Write out all of the data without omission, exactly as shown.

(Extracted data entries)
____
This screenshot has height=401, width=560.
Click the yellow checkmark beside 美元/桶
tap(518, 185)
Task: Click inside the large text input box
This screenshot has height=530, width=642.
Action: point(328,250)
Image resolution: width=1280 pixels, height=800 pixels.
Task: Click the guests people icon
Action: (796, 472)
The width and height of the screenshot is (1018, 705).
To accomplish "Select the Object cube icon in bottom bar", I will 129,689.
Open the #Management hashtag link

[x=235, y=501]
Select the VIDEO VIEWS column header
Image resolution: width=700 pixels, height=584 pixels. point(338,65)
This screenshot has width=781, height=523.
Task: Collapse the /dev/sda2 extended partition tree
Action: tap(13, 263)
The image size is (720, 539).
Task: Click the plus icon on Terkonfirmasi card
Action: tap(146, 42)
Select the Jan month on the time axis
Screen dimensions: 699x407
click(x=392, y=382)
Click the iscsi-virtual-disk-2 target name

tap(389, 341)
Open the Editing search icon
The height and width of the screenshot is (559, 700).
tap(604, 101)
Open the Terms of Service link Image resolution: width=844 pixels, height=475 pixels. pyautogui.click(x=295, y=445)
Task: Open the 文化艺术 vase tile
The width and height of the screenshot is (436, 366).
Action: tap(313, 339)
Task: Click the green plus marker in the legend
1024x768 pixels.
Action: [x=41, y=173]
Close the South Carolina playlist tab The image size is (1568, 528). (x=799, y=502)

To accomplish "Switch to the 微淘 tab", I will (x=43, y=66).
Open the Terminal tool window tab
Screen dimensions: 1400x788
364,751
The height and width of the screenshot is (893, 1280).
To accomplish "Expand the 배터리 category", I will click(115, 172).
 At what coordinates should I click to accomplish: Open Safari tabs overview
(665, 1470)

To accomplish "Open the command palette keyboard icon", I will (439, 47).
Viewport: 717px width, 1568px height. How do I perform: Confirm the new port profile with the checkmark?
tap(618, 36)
____
Exercise answer.
This screenshot has height=401, width=560.
Click the yellow checkmark beside 美元/桶
tap(518, 185)
Task: Click inside the large text input box
This screenshot has height=530, width=642.
Action: point(328,250)
Image resolution: width=1280 pixels, height=800 pixels.
Task: Click the guests people icon
Action: (796, 472)
The width and height of the screenshot is (1018, 705).
To accomplish "Select the Object cube icon in bottom bar", I will 129,689.
Open the #Management hashtag link

[x=235, y=501]
Select the VIDEO VIEWS column header
Image resolution: width=700 pixels, height=584 pixels. point(338,65)
This screenshot has width=781, height=523.
Task: Collapse the /dev/sda2 extended partition tree
Action: tap(13, 263)
The image size is (720, 539).
Task: Click the plus icon on Terkonfirmasi card
Action: tap(146, 42)
Select the Jan month on the time axis
Screen dimensions: 699x407
click(x=392, y=382)
Click the iscsi-virtual-disk-2 target name

tap(389, 341)
Open the Editing search icon
The height and width of the screenshot is (559, 700).
tap(604, 101)
Open the Terms of Service link Image resolution: width=844 pixels, height=475 pixels. pyautogui.click(x=295, y=445)
Task: Open the 文化艺术 vase tile
The width and height of the screenshot is (436, 366).
Action: tap(313, 339)
Task: Click the green plus marker in the legend
1024x768 pixels.
Action: [x=41, y=173]
Close the South Carolina playlist tab The image size is (1568, 528). (x=799, y=502)

To accomplish "Switch to the 微淘 tab", I will (x=43, y=66).
Open the Terminal tool window tab
Screen dimensions: 1400x788
364,751
The height and width of the screenshot is (893, 1280).
To accomplish "Expand the 배터리 category", I will click(115, 172).
 At what coordinates should I click to accomplish: Open Safari tabs overview
(665, 1470)

To accomplish "Open the command palette keyboard icon", I will (439, 47).
Viewport: 717px width, 1568px height. How do I perform: Confirm the new port profile with the checkmark?
tap(618, 36)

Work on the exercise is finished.